Milovanov Alexander V, Iomin Alexander
ENEA National Laboratory, Centro Ricerche Frascati, I-00044 Frascati, Rome, Italy Space Research Institute, Russian Academy of Sciences, 117997 Moscow, Russia and Max-Planck-Institut für Physik komplexer Systeme, 01187 Dresden, Germany.
Department of Physics and Solid State Institute, Technion, Haifa, 32000, Israel and Max-Planck-Institut für Physik komplexer Systeme, 01187 Dresden, Germany.
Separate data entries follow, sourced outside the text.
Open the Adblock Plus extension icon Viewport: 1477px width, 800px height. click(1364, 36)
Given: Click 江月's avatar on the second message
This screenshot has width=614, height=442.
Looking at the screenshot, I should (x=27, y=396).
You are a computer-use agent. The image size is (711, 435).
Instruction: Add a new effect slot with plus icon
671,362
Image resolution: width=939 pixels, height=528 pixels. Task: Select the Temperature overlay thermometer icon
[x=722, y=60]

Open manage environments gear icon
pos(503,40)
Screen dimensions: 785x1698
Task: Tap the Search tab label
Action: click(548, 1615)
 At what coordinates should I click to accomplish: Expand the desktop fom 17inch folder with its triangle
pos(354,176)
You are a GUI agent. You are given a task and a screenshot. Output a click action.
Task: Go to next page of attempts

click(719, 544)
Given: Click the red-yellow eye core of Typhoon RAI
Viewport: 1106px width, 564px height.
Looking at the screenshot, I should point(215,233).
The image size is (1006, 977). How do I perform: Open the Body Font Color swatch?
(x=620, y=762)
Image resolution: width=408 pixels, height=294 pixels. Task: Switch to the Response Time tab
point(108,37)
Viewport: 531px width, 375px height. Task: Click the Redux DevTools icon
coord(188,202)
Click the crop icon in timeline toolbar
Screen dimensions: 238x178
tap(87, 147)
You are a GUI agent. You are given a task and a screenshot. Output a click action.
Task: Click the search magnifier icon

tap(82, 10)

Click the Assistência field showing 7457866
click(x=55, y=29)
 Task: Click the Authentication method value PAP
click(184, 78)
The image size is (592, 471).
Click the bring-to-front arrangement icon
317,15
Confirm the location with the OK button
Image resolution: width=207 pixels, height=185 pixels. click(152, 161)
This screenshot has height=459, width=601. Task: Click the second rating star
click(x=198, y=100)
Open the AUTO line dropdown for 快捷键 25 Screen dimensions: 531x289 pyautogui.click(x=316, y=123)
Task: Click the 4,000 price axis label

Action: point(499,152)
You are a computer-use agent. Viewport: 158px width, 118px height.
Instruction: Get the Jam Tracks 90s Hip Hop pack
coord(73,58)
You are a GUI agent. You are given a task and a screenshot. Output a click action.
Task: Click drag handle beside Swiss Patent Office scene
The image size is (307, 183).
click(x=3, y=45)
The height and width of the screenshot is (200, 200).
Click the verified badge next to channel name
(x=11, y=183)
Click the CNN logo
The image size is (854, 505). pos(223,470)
Phys Rev E Stat Nonlin Soft Matter Phys. 2014 Jun;89(6):062921. doi: 10.1103/PhysRevE.89.062921. Epub 2014 Jun 26.
We study the phenomena of Anderson localization in the presence of nonlinear interaction on a lattice. A class of nonlinear Schrödinger models with arbitrary power nonlinearity is analyzed. We conceive the various regimes of behavior, depending on the topology of resonance overlap in phase space, ranging from a fully developed chaos involving Lévy flights to pseudochaotic dynamics at the onset of delocalization. It is demonstrated that the quadratic nonlinearity plays a dynamically very distinguished role in that it is the only type of power nonlinearity permitting an abrupt localization-delocalization transition with unlimited spreading already at the delocalization border. We describe this localization-delocalization transition as a percolation transition on the infinite Cayley tree (Bethe lattice). It is found in the vicinity of the criticality that the spreading of the wave field is subdiffusive in the limit t→+∞. The second moment of the associated probability distribution grows with time as a power law ∝ t^{α}, with the exponent α=1/3 exactly. Also we find for superquadratic nonlinearity that the analog pseudochaotic regime at the edge of chaos is self-controlling in that it has feedback on the topology of the structure on which the transport processes concentrate. Then the system automatically (without tuning of parameters) develops its percolation point. We classify this type of behavior in terms of self-organized criticality dynamics in Hilbert space. For subquadratic nonlinearities, the behavior is shown to be sensitive to the details of definition of the nonlinear term. A transport model is proposed based on modified nonlinearity, using the idea of "stripes" propagating the wave process to large distances. Theoretical investigations, presented here, are the basis for consistency analysis of the different localization-delocalization patterns in systems with many coupled degrees of freedom in association with the asymptotic properties of the transport.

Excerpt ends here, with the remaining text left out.